Hal ini diungkapkan oleh Kepala Satuan Lalulintas Polres Bone Bolango Iptu Nur Maya Kasim, Kamis 6 Juni 2024
Maya mengatakan, polisi sudah beberapa kali melakukan sosialisasi. Terkait keselamatan dan ketertiban lalu lintas.
Hal itu merupakan bagian dari program lalu lintas. Untuk memberikan edukasi kepada masyarakat terkait dengan keselamatan berlalu lintas
Baca Juga:Bripka Sarlin Suleman dan Brigpol Muhamad David Kalapati Dipecat Sebagai Anggota Polri
"Dalam hal ini kita ada memberikan sosialisasi kepada anak-anak sekolah dan masyarakat,” kata Maya kepada gopos.id -- jaringan Suara.com
Sosialisasi ini dilakukan dengan alasan untuk mengurangi angka pelanggaran lalulintas di jalan raya, terutama bagi para pelajar karena merujuk tahun lalu kecelakaan lalu lintas banyak melibatkan anak di bawah umur yang notabene adalah pelajar.
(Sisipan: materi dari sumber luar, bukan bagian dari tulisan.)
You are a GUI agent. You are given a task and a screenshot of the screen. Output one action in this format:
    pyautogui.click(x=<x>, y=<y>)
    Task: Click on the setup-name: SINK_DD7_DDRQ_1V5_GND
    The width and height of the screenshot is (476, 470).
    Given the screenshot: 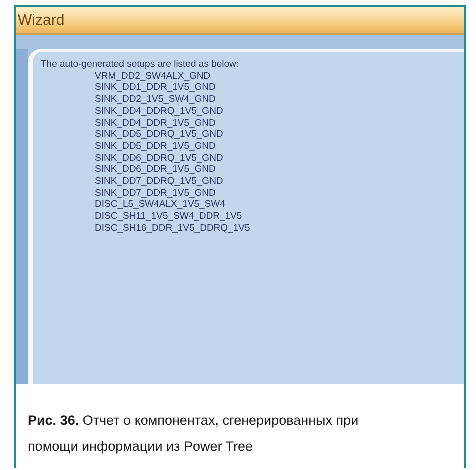 What is the action you would take?
    pyautogui.click(x=160, y=182)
Satlantas Polres Bone Bolango pun melaksanakan sosialisasi kepada pelajar. Karena masih banyak siswa membawa kendaraan roda dua ke sekolah.
Padahal, pelajar itu kebanyakan di bawah umur dan belum memiliki Surat Izin Mengemudi (SIM).
“Pelajar ini rata-rata kan di bawah umur 17 tahun berarti mereka belum mempunyai SIM,” ucap Mantan Kasat Lantas Polres Gorontalo Utara itu.
Baca Juga:Anak Korban Rudapaksa Oknum Polisi di Ambon Dapat Pendampingan Khusus
Jika pihaknya menemukan pelajar yang melanggar aturan lalulintas di jalan raya maka yang harus dilakukan ialah penindakan berupa tilang.
“Kalau untuk yang dibawa umur dan bisa menyebabkan fatalitas kecelakaan itu langsung kami berikan penindakan berupa tilang, tidak lagi teguran,” kata dia.
“Sebab kami sudah memberikan himbauan ke sekolah-sekolah dan sudah melakukan sosialisasi,” tutupnya.